There are several use cases to split up tables to smaller chunks in a relational database. Our choice of SQL server is PostgreSQL the most advanced open source and free database out there for regular SQL workloads. It has decent support for partitioning data in tables but it is not automatically done. While I was working with a client it came up as a potential optimization to reduce the time it takes to run a query against a smaller portion of the data.
There is great coverage on the Postgres website about what benefits partitioning has. Partitioning refers to splitting what is logically one large table into smaller physical pieces. Partitioning can provide several benefits:
Query performance can be improved dramatically in certain situations, particularly when most of the heavily accessed rows of the table are in a single partition or a small number of partitions. The partitioning substitutes for leading columns of indexes, reducing index size and making it more likely that the heavily-used parts of the indexes fit in memory. When queries or updates access a large percentage of a single partition, performance can be improved by taking advantage of sequential scan of that partition instead of using an index and random access reads scattered across the whole table. Bulk loads and deletes can be accomplished by adding or removing partitions, if that requirement is planned into the partitioning design. ALTER TABLE NO INHERIT and DROP TABLE are both far faster than a bulk operation. These commands also entirely avoid the VACUUM overhead caused by a bulk DELETE. Seldom-used data can be migrated to cheaper and slower storage media.
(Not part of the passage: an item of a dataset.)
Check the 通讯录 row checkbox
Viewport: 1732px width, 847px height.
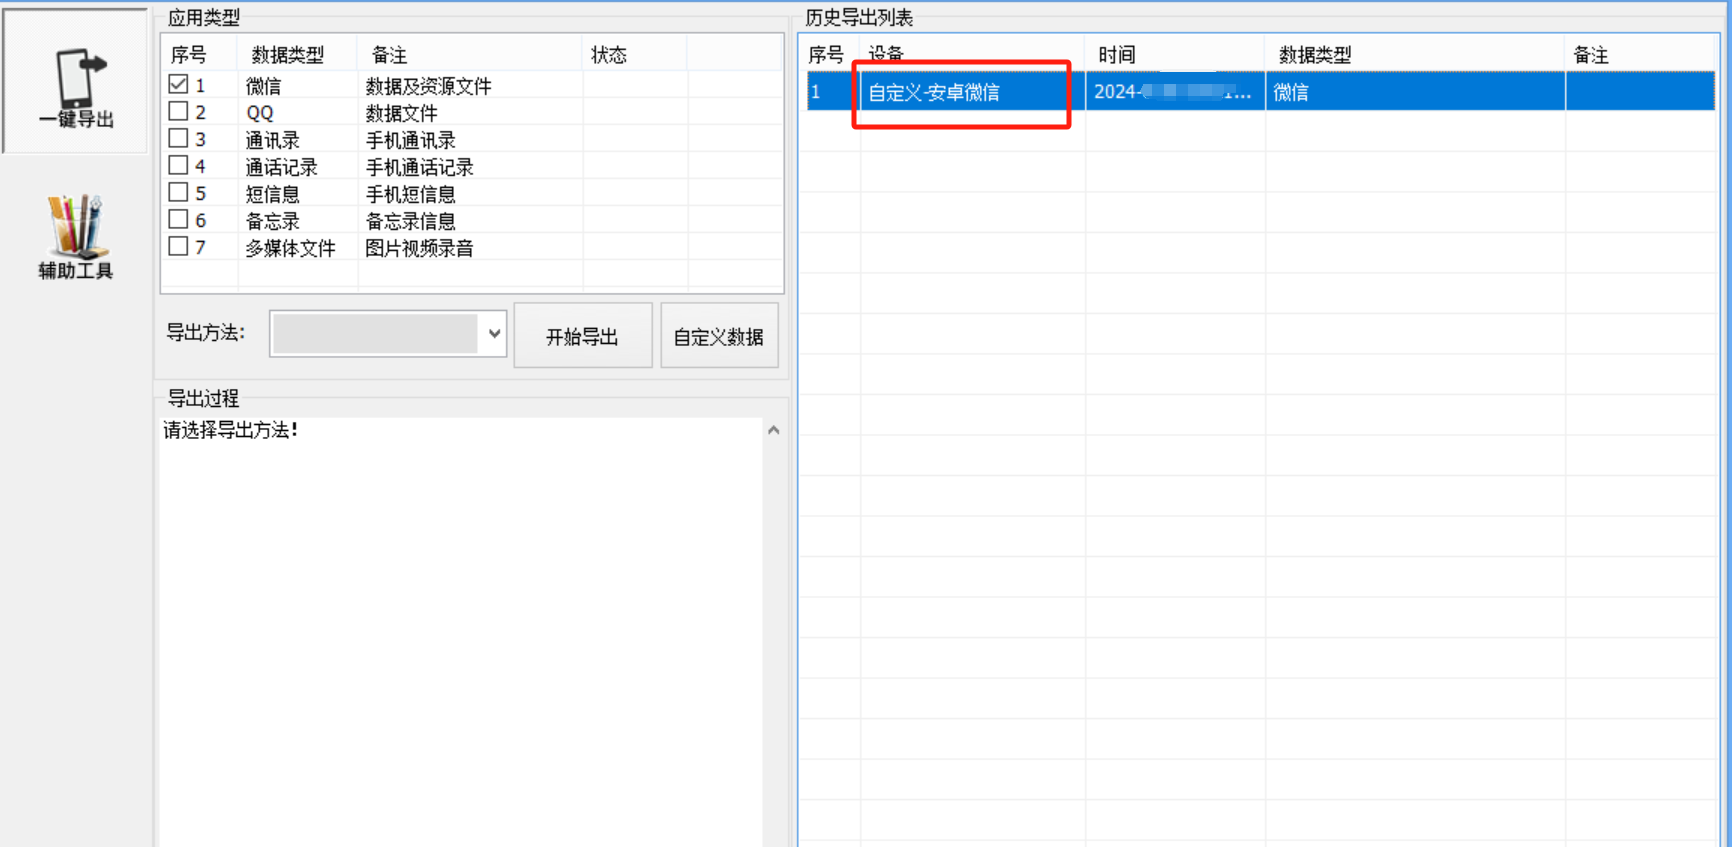tap(179, 139)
First we are going to create a table with only two fields. In production there obvisously more fields but for the sake of simplicity I have trimmed down the rest.
CREATE TABLE testing_partition(patent_id BIGINT, date DATE) WITH ( OIDS=FALSE);
There is only one thing to note here, OIDS=FALSE, that basically tells to Postgres not to assign any OIDS (object identifiers) for the rows in the newly created table. This is the default behaviour of Postgres after the 8.0 release. More about it here: link. After creating the table we need to create a function that will be used as a trigger to create a partition if it does not exist when inserting to the table. Postgres functions are fun, you should check out what other useful things can be done with them.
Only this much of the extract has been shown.